Nouzha Fassi Fihri: En effet j'aurais pu écrire en arabe. Notre maison à Fès était pleine de livres en arabe, nous avions une grande bibliothèque familiale. J'ai ouvert les yeux au milieu des livres. Mon père Mohamed Abed Fassi Fihri, mort en 1976, était conservateur de la bibliothèque de l'université Qaraouiyyine. Il est auteur notamment d'un travail bibliographique de tout le fond de la Qaraouiyyine, c'est un livre en cinq tomes qui répertorie tous les manuscrits de la célèbre bibliothèque. Le fait est que j'ai appris le français en même temps que l'arabe parce que j'avais été placée dans un collège bilingue, Oum Banine à Fès. On nous offrait deux livres à lire par semaine. J'en consommais quant à moi une dizaine, surtout en français. C'est comme ça qu'est venue cet intérêt pour le français, par le plaisir de lire. En lisant beaucoup en français l'écriture est venue dans cette langue. Au début, dans mes lectures, j'ai commencé par les classiques mais depuis je me suis intéressée à tout ce que je pouvoir avoir, à présent je suis ce qui se publie. Pour les écrivains marocains, j'aime beaucoup Driss Chraïbi, je trouve qu'il écrivait avec son cœur en ayant ce génie incomparable qui fait que ses livres demeurent d'une telle fraîcheur, on dirait hors de portée de l'injure du temps.

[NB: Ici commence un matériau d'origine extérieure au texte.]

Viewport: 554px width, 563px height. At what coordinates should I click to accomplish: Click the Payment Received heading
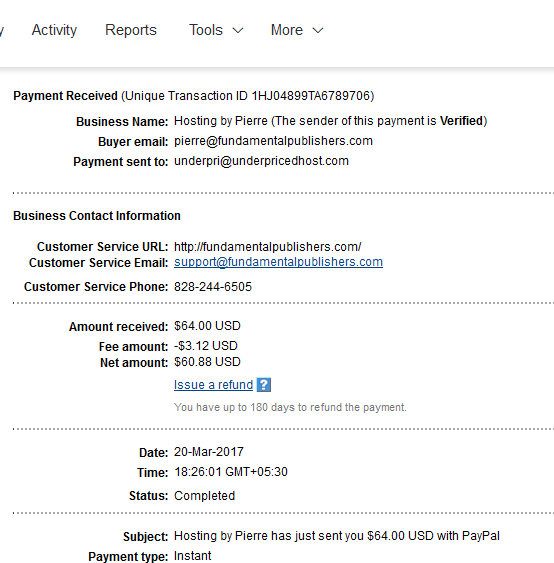pyautogui.click(x=65, y=96)
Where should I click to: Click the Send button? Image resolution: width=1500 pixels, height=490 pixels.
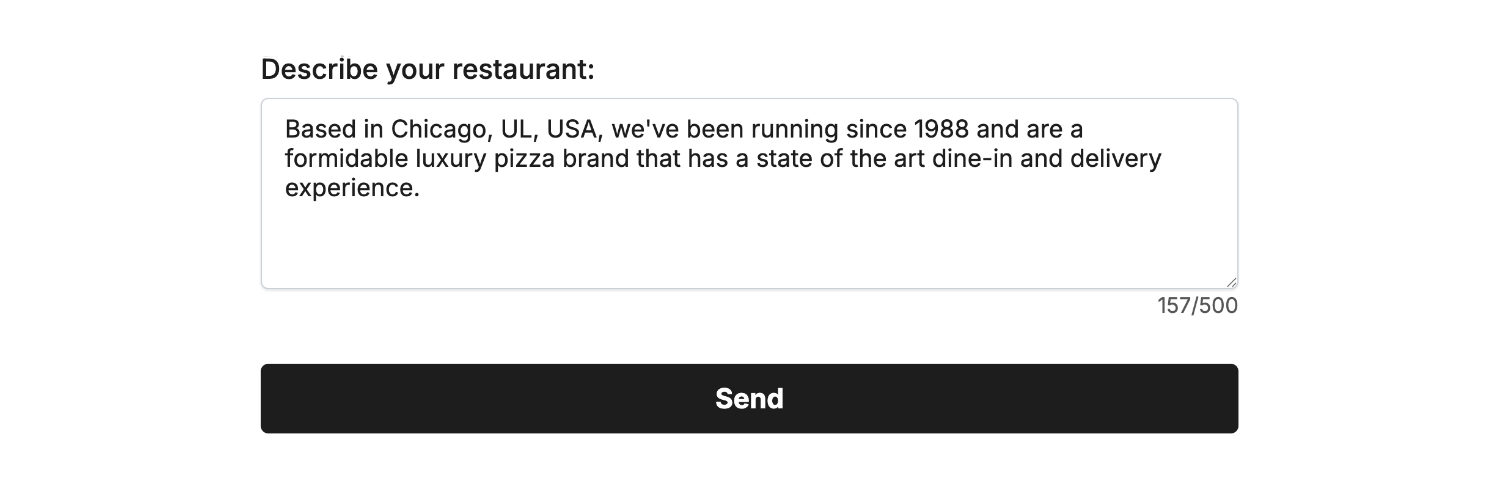tap(749, 398)
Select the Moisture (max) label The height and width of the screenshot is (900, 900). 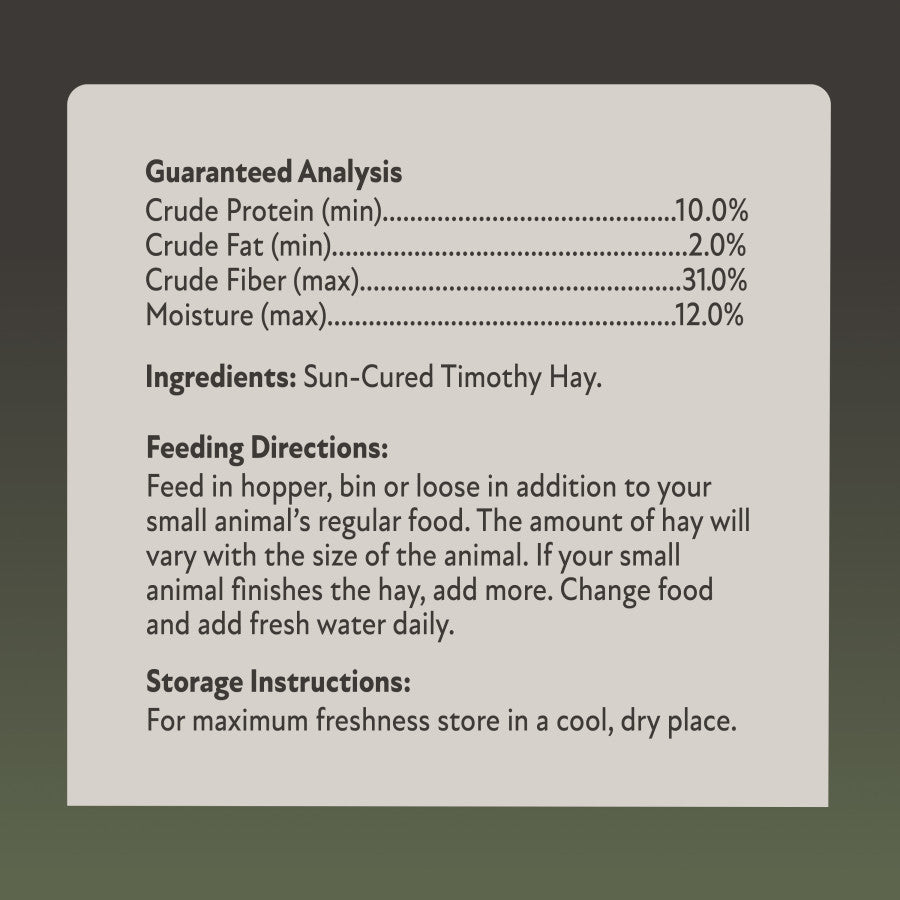pos(237,316)
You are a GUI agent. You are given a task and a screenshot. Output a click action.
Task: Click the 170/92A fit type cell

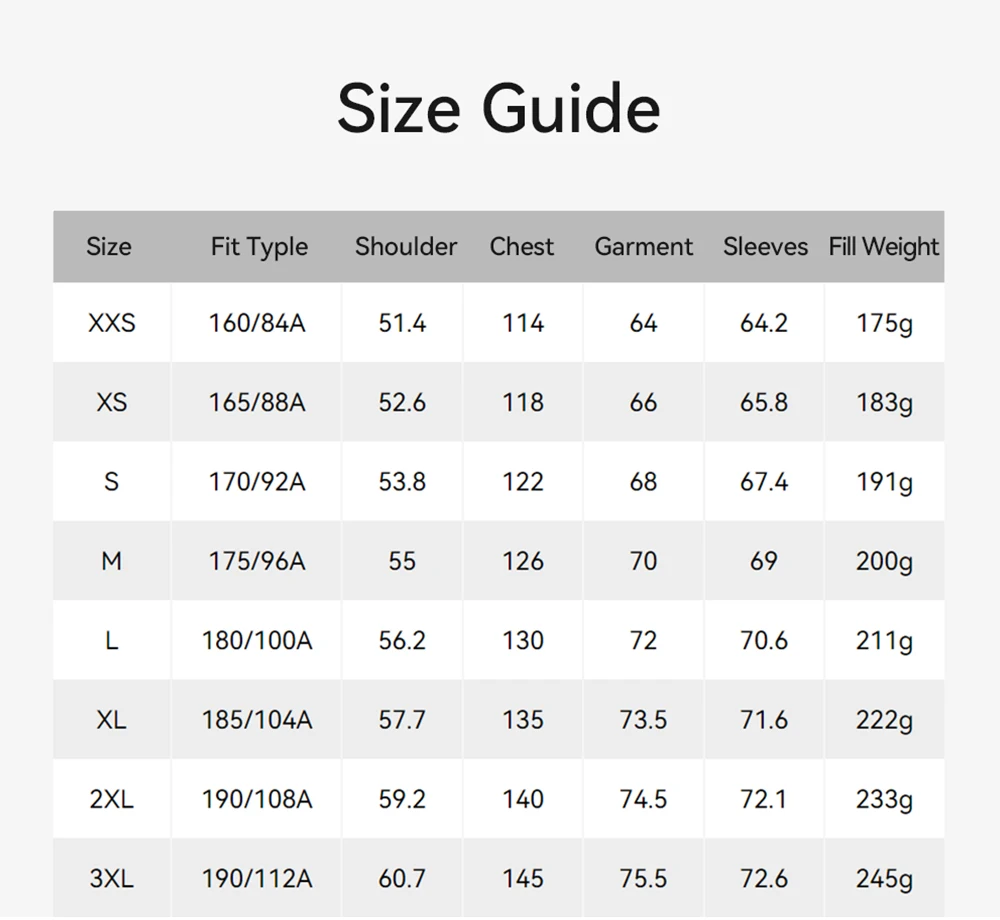[x=257, y=482]
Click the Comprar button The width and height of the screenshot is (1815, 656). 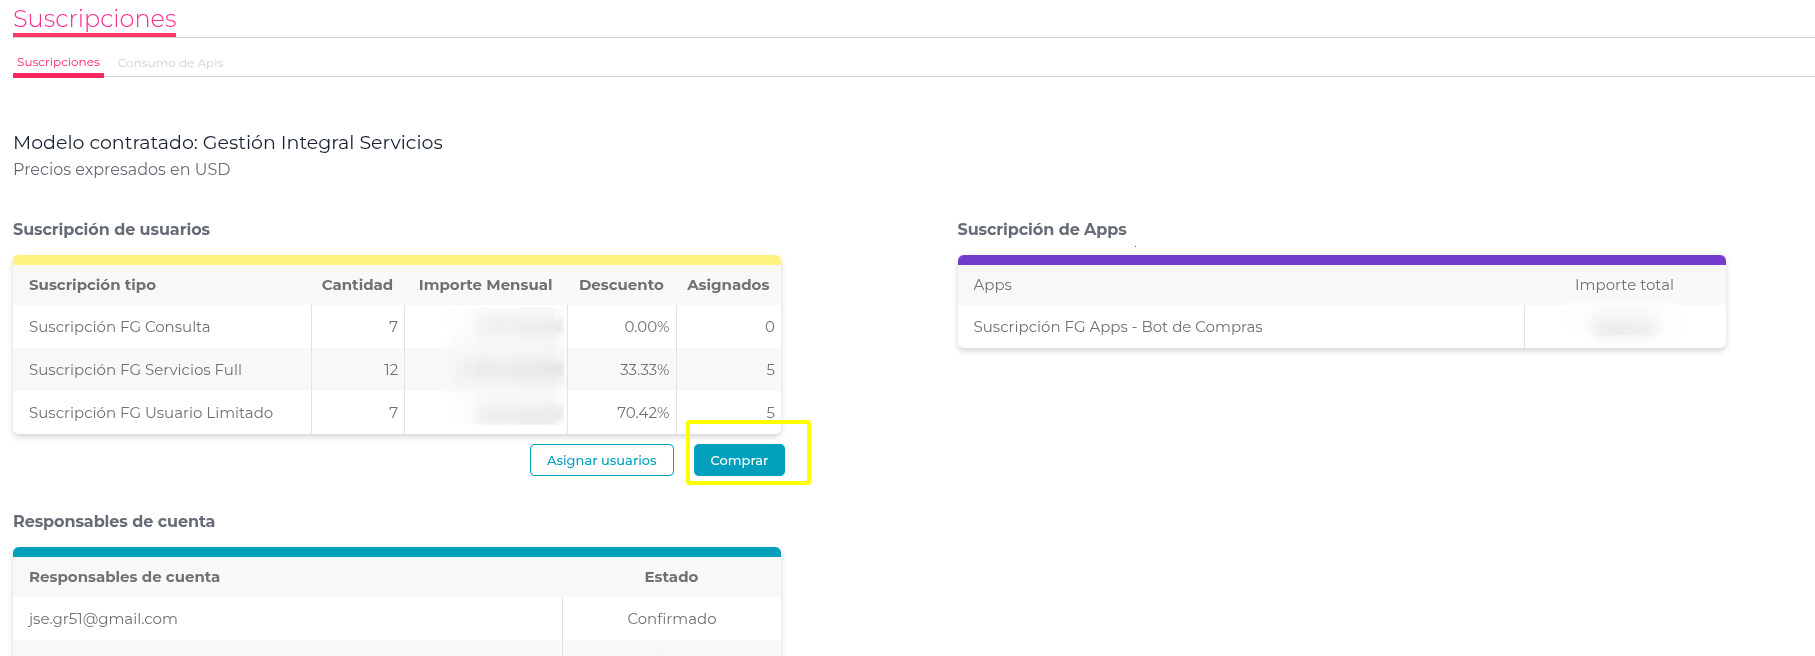(x=739, y=460)
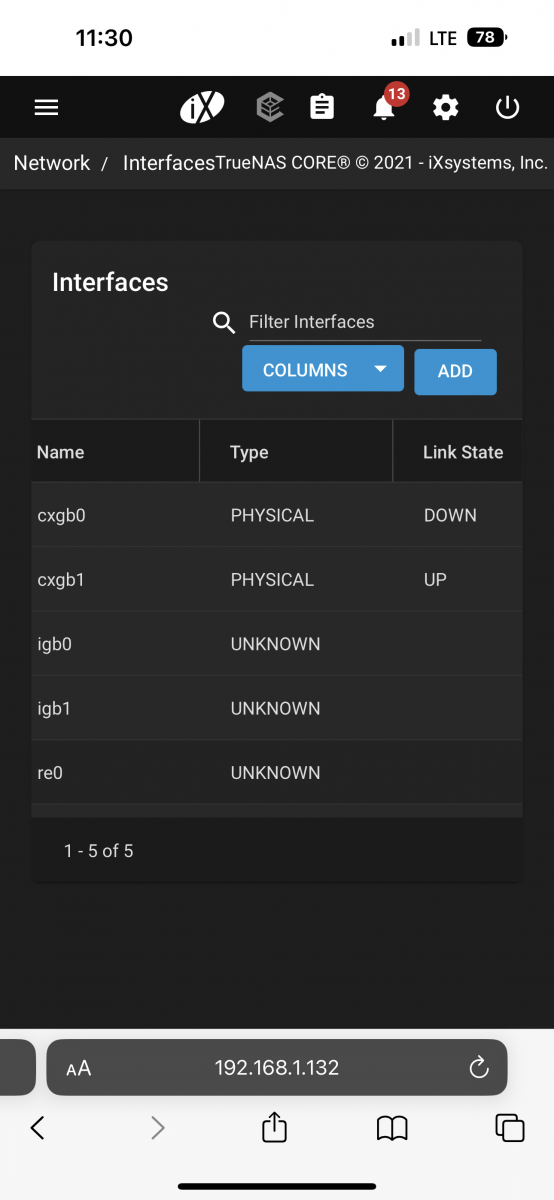
Task: Tap Safari's page reload icon
Action: (x=479, y=1067)
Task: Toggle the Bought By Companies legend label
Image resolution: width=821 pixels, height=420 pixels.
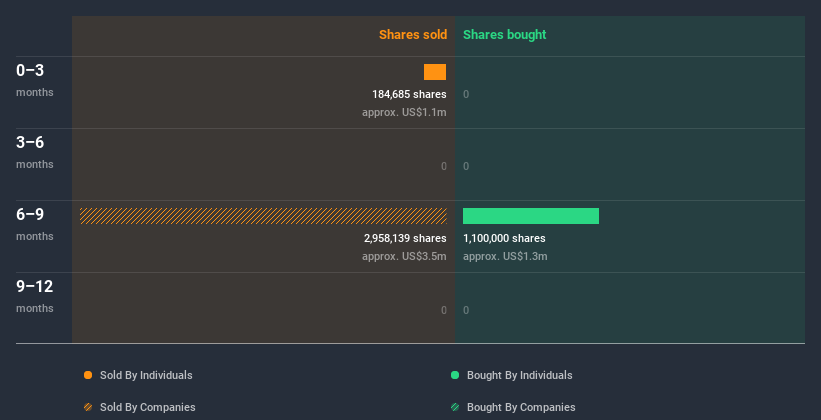Action: pyautogui.click(x=521, y=407)
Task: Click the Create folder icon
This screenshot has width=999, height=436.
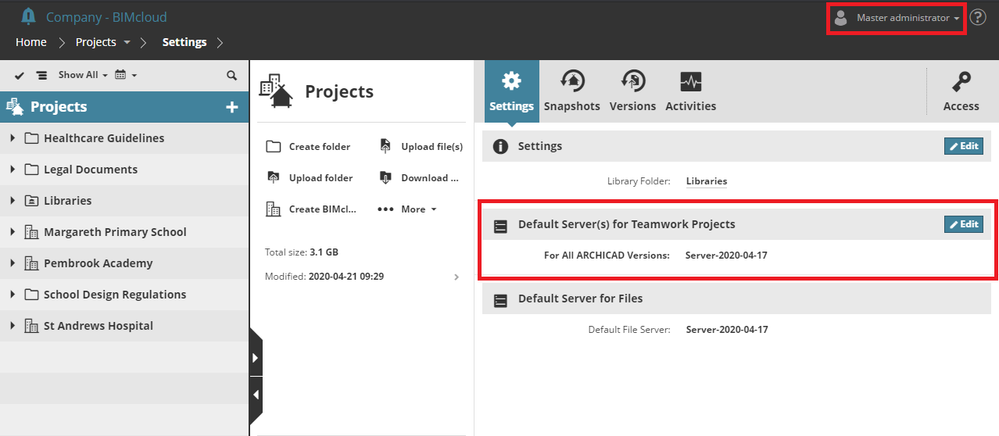Action: click(273, 146)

L'Opinion: Ecrire c'est bien, mais encore faut-il passer à l'étape suivante de la publication. Comment s'est produite l'édition de votre premier livre «Le Ressac» ?
Nouzha Fassi Fihri: J'avais écrit ce texte assez tôt mais je n'avais pas le courage de le publier, j'hésitais, j'avais beaucoup de respect pour le père. C'est que sa publication aurait pu être vue comme la marque d'une rébellion. Une fois mon père décédé, j'ai montré ce texte à mon frère qui m'a beaucoup encouragé à le publier. Lorsque j'ai décidé de le rendre public je l'ai retravaillé. J'étais ignorante du domaine de l'édition qui était balbutiante à l'époque au Maroc. J'ai fait 4 ou 5 exemplaires du manuscrit que j'ai envoyés par la poste à des éditeurs en France. Et puis il y a eu la réponse positive de L'Harmattan qui a accepté de le publier.
«Dada L'Yakout» roman de Nouzha Fassi Fihri, éditions Le Fennec, Casablanca.